-- Trecho para leitura --
####
Leonardo Boff*
Nos últimos anos tenho trabalhado de forma aprofundada a
categoria do cuidado especialmente nos livros Saber
cuidar e O
cuidado necessário (Vozes).
O cuidado, mais que uma técnica ou uma virtude entre
outras, representa uma arte e um paradigma novo de relação para com a natureza
e com as relações humanas, amoroso, diligente e participativo.
Tenho tomado parte em muitos encontros e congressos de
operadores da saúde, com os quais pude dialogar e aprender, pois o cuidado é a
ética natural desta atividade tão sagrada.
Retomo aqui algumas idéias referentes às atitudes que
devem estar presentes em quem cuida de enfermos, seja em casa, seja no
hospital.
Vejamos algumas
delas entre outras.
Compaixão: é a capacidade de colocar-se no lugar do outro e sentir
com ele. Não dar-lhe a impressão que está só e entregue à sua própria
dor.
Toque da carícia essencial: tocar o outro é
devolver-lhe a certeza de que pertence à nossa humanidade. O toque da
carícia é uma manifestação de amor. Muitas vezes, a doença é um sinal de
que o paciente quer se comunicar, falar e ser ouvido. Quer identificar um
sentido na doença. O enfermeiro ou a enfermeira ou médico e a médica podem
ajudá-lo a se abrir e a falar. Testemunha uma enfermeira: “Quando te toco, te
cuido; quando te cuido, te toco; se és um idoso, te cuido quando estás cansado;
te toco quando te abraço; te toco quando estás chorando; te cuido quando não
estás mais podendo andar".
Assistência
judiciosa: O paciente precisa de ajuda, e a enfermeira ou o enfermeiro
deseja cuidar. A convergência destes dois movimentos gera a reciprocidade
e a superação do sentimento de uma relação desigual. A assistência deve ser
judiciosa: tudo o que o paciente pode fazer, incentivá-lo a fazer, e
assisti-lo somente quando já não o pode fazer por si mesmo.
Devolver-lhe
a confiança na vida: O que o
paciente mais deseja é recuperar a saúde. Daí ser decisivo devolver-lhe a
confiança na vida: em suas energias interiores, físicas, psíquicas e
espirituais, pois elas atuam como verdadeiras medicinas. Incentivar gestos
simbólicos, carregados de afeto. Não raro, os desenhos que a filhinha traz para
o pai doente suscitam nele tanta energia e comoção que equivale a um coquetel
de vitaminas.
####
-- Extrato de dados --

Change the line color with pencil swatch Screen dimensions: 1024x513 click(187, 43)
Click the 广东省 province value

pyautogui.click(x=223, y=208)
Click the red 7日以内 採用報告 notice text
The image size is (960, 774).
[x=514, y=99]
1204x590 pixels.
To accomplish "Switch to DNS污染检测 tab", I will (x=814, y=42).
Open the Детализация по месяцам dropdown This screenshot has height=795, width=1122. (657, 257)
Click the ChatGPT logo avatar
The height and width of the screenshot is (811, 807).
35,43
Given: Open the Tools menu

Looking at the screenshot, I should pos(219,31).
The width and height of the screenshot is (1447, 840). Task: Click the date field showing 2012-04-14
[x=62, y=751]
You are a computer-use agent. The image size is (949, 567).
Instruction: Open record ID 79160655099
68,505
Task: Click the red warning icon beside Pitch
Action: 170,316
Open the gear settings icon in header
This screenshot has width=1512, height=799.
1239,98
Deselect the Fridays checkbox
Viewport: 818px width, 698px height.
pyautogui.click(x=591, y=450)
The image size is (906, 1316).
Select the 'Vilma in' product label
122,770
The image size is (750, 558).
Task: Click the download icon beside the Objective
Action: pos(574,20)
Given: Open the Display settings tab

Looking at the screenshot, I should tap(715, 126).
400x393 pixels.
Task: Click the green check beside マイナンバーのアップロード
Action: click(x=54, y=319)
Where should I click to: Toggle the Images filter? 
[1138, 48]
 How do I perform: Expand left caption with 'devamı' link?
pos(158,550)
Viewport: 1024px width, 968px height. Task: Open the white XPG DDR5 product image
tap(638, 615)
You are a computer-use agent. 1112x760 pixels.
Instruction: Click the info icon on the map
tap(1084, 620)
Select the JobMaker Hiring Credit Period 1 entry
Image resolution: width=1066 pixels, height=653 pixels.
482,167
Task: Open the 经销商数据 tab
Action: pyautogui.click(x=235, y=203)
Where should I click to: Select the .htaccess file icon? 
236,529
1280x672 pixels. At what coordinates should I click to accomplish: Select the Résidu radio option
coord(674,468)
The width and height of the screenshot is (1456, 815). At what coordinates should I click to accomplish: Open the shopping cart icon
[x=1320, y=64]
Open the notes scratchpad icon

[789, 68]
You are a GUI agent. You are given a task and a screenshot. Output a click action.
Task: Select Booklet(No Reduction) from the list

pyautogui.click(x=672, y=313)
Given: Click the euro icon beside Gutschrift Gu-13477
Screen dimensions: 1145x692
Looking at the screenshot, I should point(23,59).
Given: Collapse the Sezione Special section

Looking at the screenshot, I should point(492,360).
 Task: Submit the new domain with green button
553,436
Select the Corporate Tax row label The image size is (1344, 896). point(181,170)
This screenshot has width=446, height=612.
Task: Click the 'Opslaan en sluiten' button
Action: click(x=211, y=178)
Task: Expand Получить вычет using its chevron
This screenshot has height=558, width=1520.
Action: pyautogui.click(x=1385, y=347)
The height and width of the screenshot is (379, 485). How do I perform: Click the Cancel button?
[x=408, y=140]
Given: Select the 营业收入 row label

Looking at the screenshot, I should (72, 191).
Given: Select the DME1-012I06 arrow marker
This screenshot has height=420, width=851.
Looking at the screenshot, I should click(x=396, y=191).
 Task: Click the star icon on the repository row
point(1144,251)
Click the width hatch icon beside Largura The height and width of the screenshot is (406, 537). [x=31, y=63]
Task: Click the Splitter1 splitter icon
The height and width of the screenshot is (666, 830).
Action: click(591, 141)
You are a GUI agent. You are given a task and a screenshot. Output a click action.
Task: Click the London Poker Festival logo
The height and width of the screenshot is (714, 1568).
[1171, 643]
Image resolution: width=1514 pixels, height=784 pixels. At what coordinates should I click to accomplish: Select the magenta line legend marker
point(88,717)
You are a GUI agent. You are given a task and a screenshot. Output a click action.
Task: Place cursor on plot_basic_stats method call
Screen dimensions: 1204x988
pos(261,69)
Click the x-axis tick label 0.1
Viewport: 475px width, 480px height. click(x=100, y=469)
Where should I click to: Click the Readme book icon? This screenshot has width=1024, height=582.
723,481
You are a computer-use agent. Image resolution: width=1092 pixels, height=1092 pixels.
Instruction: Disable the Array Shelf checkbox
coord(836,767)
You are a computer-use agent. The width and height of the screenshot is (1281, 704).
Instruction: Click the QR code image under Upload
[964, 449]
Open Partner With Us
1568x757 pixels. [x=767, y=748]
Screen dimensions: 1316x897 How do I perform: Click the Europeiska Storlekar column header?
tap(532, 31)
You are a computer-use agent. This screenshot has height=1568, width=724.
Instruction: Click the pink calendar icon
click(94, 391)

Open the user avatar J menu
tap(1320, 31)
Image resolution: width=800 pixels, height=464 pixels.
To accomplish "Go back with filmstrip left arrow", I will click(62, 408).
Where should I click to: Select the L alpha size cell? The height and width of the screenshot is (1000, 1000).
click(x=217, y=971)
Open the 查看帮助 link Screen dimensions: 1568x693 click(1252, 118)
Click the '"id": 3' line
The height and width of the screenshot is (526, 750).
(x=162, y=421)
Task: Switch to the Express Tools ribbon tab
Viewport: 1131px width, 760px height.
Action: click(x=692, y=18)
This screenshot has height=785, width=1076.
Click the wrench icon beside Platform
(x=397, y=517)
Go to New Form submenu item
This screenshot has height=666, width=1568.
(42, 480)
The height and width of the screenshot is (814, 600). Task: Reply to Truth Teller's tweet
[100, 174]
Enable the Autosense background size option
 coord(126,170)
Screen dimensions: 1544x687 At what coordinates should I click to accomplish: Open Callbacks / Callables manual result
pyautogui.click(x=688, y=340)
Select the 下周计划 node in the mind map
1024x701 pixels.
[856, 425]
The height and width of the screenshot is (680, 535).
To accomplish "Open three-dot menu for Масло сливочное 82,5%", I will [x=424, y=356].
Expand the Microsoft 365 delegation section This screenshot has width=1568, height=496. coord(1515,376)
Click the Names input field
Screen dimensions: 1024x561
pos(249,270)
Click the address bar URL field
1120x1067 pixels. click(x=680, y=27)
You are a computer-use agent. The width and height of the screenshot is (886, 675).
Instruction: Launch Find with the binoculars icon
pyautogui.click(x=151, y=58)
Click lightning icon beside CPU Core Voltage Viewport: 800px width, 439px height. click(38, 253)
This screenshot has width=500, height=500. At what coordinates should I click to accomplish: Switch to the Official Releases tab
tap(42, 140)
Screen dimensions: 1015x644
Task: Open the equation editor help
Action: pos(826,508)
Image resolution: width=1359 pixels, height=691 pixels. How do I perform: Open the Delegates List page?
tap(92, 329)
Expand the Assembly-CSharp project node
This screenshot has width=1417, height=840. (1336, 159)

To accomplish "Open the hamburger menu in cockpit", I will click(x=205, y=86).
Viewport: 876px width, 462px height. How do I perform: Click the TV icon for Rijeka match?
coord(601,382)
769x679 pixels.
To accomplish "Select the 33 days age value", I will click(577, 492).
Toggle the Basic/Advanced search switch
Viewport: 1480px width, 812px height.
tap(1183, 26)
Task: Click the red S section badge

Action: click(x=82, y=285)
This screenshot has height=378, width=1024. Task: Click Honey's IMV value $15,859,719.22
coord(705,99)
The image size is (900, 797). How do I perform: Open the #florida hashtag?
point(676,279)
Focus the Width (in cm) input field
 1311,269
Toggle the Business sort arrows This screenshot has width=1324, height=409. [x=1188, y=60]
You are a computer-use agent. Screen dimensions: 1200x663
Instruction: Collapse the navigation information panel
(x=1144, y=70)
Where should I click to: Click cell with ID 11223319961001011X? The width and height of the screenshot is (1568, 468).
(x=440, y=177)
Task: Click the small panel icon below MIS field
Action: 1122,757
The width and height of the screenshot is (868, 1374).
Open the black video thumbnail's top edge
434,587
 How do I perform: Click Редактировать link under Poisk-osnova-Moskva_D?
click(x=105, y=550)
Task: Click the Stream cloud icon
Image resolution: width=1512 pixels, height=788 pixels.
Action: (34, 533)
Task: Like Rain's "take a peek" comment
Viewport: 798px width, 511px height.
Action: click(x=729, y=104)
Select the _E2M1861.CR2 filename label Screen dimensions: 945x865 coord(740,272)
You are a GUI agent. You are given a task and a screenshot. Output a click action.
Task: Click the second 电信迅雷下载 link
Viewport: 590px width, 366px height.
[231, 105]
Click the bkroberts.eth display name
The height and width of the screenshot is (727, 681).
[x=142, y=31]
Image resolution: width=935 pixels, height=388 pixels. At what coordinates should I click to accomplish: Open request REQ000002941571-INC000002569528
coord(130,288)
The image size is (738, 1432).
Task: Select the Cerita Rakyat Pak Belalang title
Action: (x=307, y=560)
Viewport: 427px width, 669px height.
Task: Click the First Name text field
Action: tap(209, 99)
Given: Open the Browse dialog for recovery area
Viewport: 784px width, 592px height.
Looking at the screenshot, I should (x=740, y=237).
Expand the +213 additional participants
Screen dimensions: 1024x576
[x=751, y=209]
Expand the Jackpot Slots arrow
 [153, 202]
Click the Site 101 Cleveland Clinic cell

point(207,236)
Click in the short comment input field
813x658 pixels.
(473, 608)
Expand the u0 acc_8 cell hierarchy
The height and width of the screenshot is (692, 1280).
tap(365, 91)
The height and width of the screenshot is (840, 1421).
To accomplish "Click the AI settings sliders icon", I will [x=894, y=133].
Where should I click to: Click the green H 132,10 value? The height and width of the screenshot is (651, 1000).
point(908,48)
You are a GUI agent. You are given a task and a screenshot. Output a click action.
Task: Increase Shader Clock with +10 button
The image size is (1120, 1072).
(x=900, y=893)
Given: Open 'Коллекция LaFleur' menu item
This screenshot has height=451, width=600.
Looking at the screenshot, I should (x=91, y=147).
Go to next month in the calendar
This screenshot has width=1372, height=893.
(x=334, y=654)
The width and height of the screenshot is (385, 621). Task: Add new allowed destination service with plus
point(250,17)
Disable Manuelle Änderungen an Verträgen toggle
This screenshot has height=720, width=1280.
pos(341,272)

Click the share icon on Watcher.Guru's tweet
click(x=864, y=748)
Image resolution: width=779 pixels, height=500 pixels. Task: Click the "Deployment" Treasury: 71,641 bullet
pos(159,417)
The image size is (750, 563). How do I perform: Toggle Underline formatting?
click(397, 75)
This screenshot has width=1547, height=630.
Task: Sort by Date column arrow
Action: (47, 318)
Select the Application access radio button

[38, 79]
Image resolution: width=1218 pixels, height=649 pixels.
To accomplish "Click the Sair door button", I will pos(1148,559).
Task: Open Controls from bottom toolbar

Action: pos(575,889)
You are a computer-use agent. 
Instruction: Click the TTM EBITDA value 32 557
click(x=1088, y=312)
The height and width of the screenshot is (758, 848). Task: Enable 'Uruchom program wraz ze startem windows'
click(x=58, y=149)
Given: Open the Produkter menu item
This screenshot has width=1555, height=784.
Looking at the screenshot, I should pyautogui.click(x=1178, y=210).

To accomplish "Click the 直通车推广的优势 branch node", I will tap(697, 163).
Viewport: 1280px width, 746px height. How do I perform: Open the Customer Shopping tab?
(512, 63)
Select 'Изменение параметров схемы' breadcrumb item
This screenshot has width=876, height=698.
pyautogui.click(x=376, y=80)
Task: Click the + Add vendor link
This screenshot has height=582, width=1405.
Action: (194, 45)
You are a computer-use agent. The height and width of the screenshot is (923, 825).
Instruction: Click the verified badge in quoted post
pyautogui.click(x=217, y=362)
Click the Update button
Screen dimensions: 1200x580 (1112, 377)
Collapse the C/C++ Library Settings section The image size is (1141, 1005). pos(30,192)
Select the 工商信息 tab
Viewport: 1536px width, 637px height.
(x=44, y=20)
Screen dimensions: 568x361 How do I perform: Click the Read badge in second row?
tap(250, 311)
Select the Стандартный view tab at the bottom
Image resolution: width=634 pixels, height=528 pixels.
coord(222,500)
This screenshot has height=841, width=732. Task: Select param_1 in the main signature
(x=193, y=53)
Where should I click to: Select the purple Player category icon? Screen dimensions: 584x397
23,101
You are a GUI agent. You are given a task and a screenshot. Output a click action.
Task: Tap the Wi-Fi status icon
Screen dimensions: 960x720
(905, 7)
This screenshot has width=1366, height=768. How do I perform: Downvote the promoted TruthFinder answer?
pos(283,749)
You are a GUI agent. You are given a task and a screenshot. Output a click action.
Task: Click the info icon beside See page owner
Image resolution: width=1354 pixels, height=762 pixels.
####
-- Usando as informações --
a - Responda com base no texto sobre o cuidado com enfermos:
(i) Em quais livros o autor diz ter trabalhado a categoria do cuidado?
(ii) Como o texto define a compaixão?
(iii) A que o texto compara a energia que os desenhos da filhinha despertam no pai doente?
b - Prossiga o texto sobre o cuidado com enfermos a partir do ponto em que ele para.
As linhas acima vêm de outra fonte, sem ligação com o texto sobre o cuidado com enfermos.

-- Respostas por item --
a -
(i) Nos livros Saber cuidar e O cuidado necessário (Vozes).
(ii) Como a capacidade de colocar-se no lugar do outro e sentir com ele.
(iii) A um coquetel de vitaminas.

b -
Fazê-lo
acolher a condição humana: Normalmente o paciente se interroga perplexo: “por que isso
foi acontecer comigo, exatamente agora que tudo na vida estava dando
certo? Por que, jovem ainda, sou acometido de grave doença?
"Tais questonamentos remetem a uma reflexão humilde
sobre a condition
humaine que é, em todo o momento, exposta a riscos e a
vulnerabilidades inesperadas.
Quem é sadio sempre pode ficar doente. E toda doença remete à saúde, que é o valor de referência
maior. Mas não conseguimos saltar por cima de nossa sombra e não há como não
acolher a vida assim como é: sadia e enferma, bem sucedida e fragilizada,
ardendo por vida e tendo que aceitar eventuais doenças e, no limite, a própria
morte.
É nestes momentos que os pacientes fazem profundas
revisões de vida. Não se contentam
apenas com as explicações
científicas (sempre necessárias), dadas pelo corpo médico mas anseiam
por um sentido que
surge a partir de um diálogo profundo com seu self ou
da palavra sábia de um parente, de um sacerdote, de um pastor ou de uma pessoa
espiritual. Resgatam, então, valores cotidianos que antes sequer percebiam,
redefinem seu desenho de vida e amadurecem. E acabam tendo paz.
Acompanhá-lo na grande travesia: Há um momento
inevitável que todos, mesmo a pessoa mais idosa do mundo, devem morrer. É a lei
da vida, sujeita à morte: uma travessia decisiva. Ela deve ser preparada por
toda uma vida que se guiou por valores morais generosos, responsáveis e
benfazejos.
Mas, para a grande maioria, a morte é sofrida como um
assalto e um seqüestro, gerando sentimento de impotência. E então dá-se
conta de que, finalmente, deve se entregar.
A presença discreta, respeitosa da enfermeira ou do
enfermeiro ou do parente próximo ou da amiga, pegando-lhe a mão,
sussurrando-lhe palavras de conforto e de coragem, convidando-o a ir ao
encontro da Luz e ao seio de Deus, que é Pai e Mãe de bondade, podem fazer com
que o moribundo saia da vida sereno e agradecido pela existência que
viveu.
Sussurrar-lhe ao ouvido, se possui uma referência
religiosa, as palavras tão consoladoras de São João: Se
teu coração te acusa, saibas que Deus é maior que teu coração (3,20). Pode
entregar-se tranquilamente a Deus, cujo coração é de puro amor e de
misericórdia. Morrer é cair nos braços de Deus.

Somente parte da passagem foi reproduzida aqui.